というか、ねえ知ってた?地球温暖化のほうが寒くなるんだって!(えー?)

 

そんな感じでですね、寒い寒い季節にぴったりな雪上でのサバイバル術を『ヴィンランド・サガ』でちょっと学んでみましょう。踊りたい!サタデナイ!

 

今回、学ぶのは「止め足」

 

『ヴィンランド・サガ』の117話、「狩るものと狩られるもの」に登場します。

 

『ヴィンランド・サガ』は、11世紀頃のヴァイキング達と北ヨーロッパの各地を描いた歴史系漫画
ヴァイキング無双編、復讐編、農業編、育児編・・・に勝手に分けて解釈していますが、多分、だいたいあってます。

 

父の復讐を誓った主人公・トルフィンはいったんはヴァイキングから奴隷身分に落ち、農業を通じて生まれ変わります。
そして平和な国を築こうとするのですが、かつて自分が命を奪った村人の娘であり理系っ娘のヒルドに命を狙われる立場に。
自分の仲間の命を盾に取られたトルフィンは、ヒルドの説得を試みるため、彼女がクロスボウを構える森へ、足を踏み入れます。

 

ここで、ヒルドがとった作戦が「止め足」です。

収集データ.
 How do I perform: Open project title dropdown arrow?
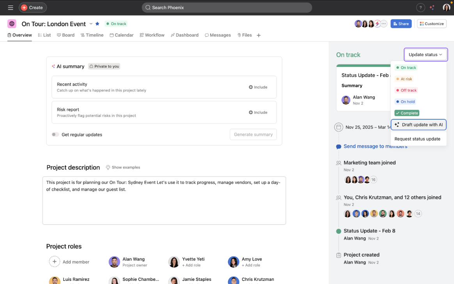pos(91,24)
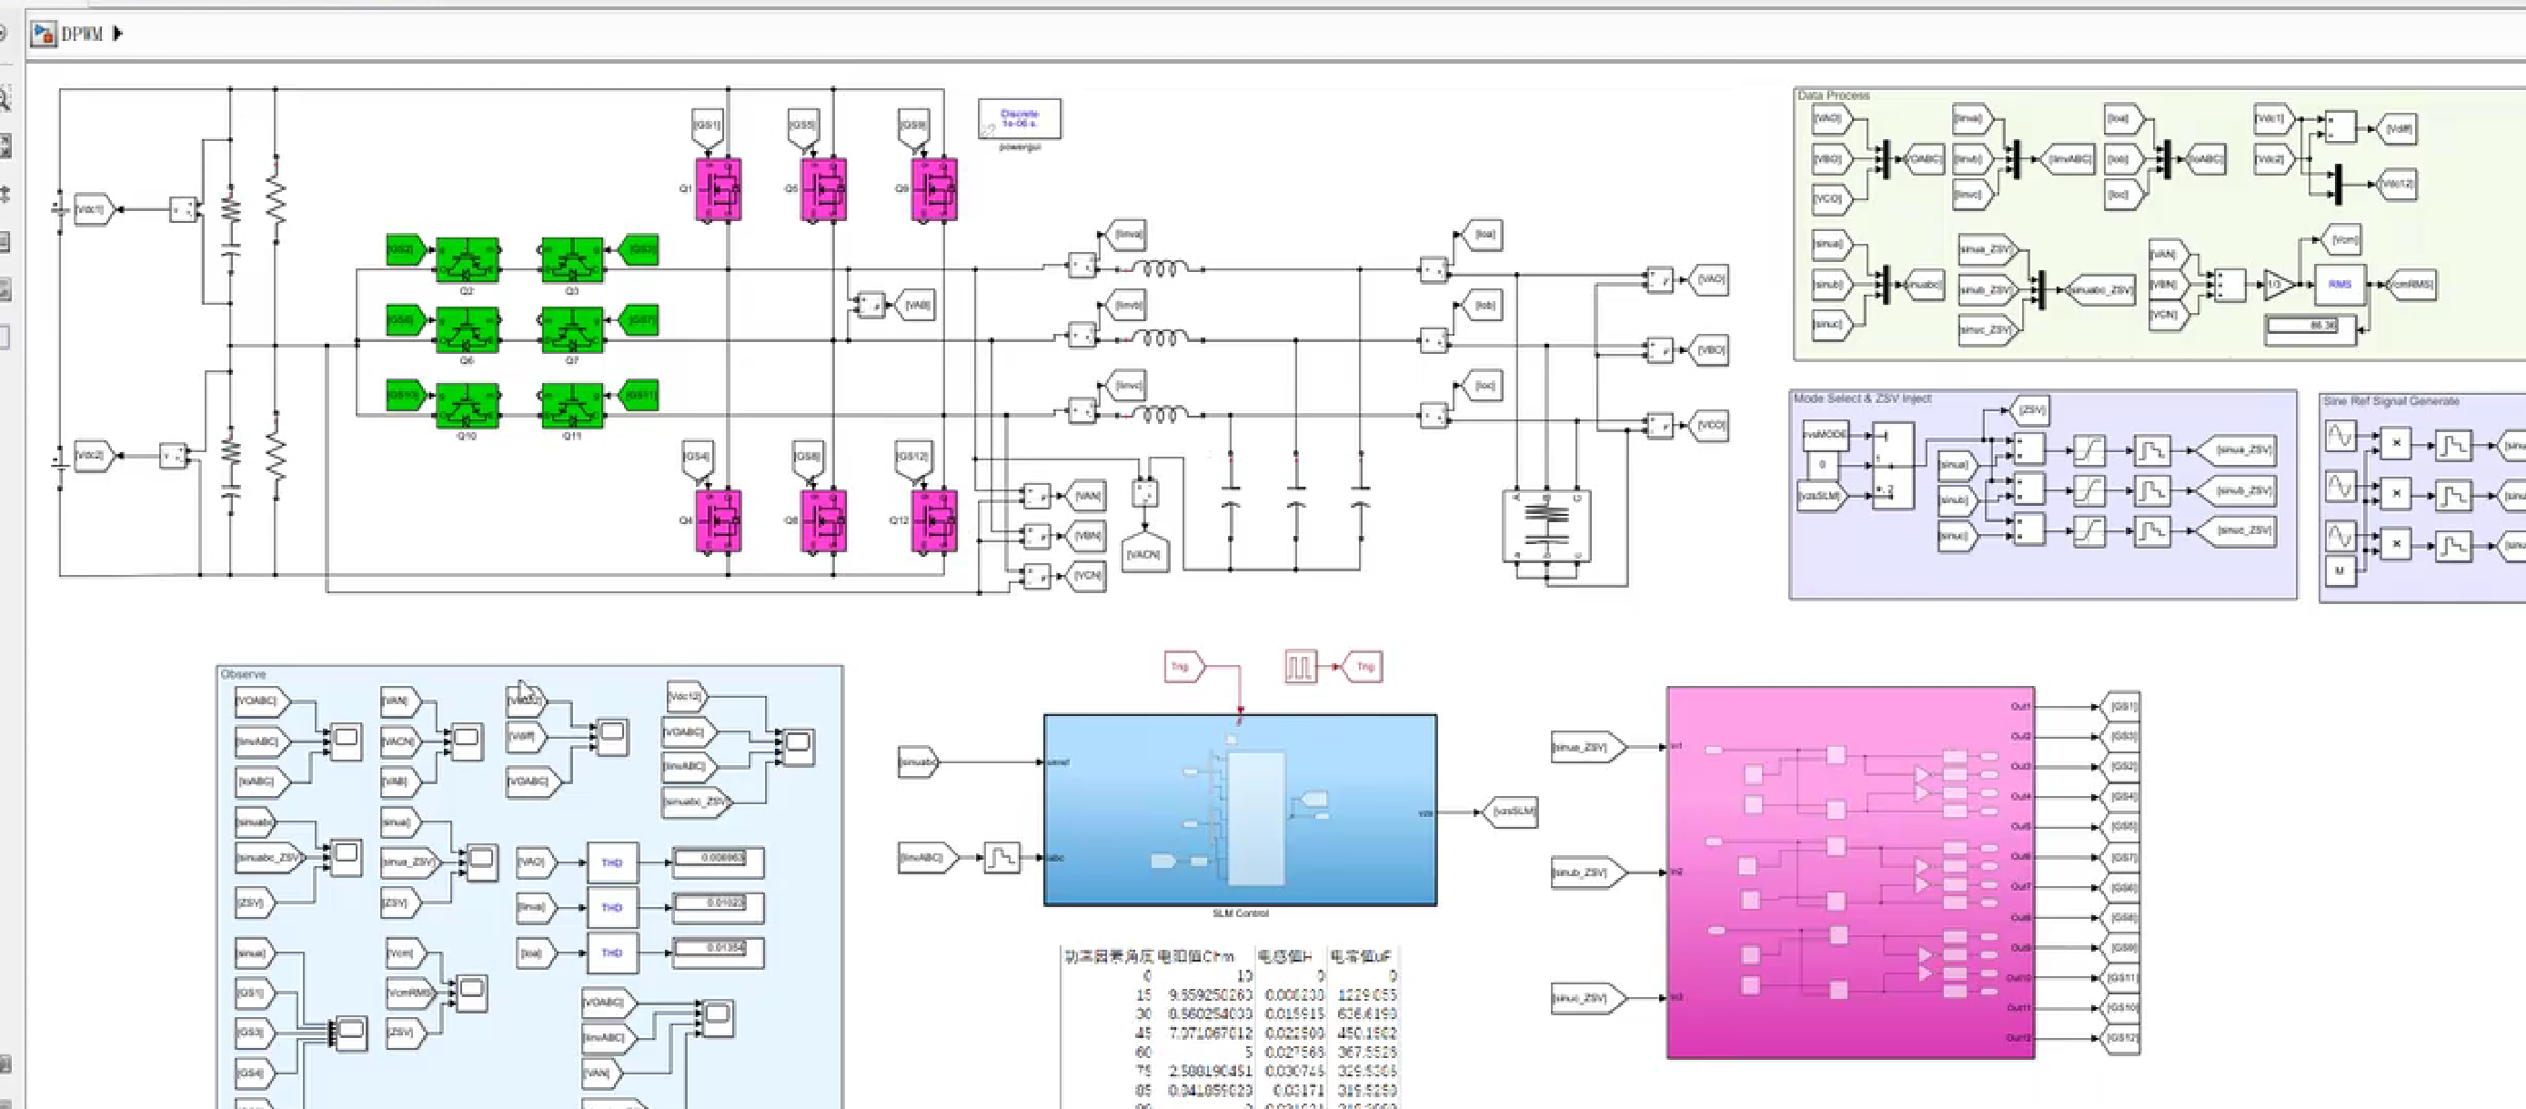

課題. 『ヴィンランド・サガ』の「止め足」を取り上げた文章を、最初から最後まで一字も変えずに抜き出せ。 この文章だけを手がかりにする。

解答.
というか、ねえ知ってた?地球温暖化のほうが寒くなるんだって!(えー?)

 

そんな感じでですね、寒い寒い季節にぴったりな雪上でのサバイバル術を『ヴィンランド・サガ』でちょっと学んでみましょう。踊りたい!サタデナイ!

 

今回、学ぶのは「止め足」

 

『ヴィンランド・サガ』の117話、「狩るものと狩られるもの」に登場します。

 

『ヴィンランド・サガ』は、11世紀頃のヴァイキング達と北ヨーロッパの各地を描いた歴史系漫画
ヴァイキング無双編、復讐編、農業編、育児編・・・に勝手に分けて解釈していますが、多分、だいたいあってます。

 

父の復讐を誓った主人公・トルフィンはいったんはヴァイキングから奴隷身分に落ち、農業を通じて生まれ変わります。
そして平和な国を築こうとするのですが、かつて自分が命を奪った村人の娘であり理系っ娘のヒルドに命を狙われる立場に。
自分の仲間の命を盾に取られたトルフィンは、ヒルドの説得を試みるため、彼女がクロスボウを構える森へ、足を踏み入れます。

 

ここで、ヒルドがとった作戦が「止め足」です。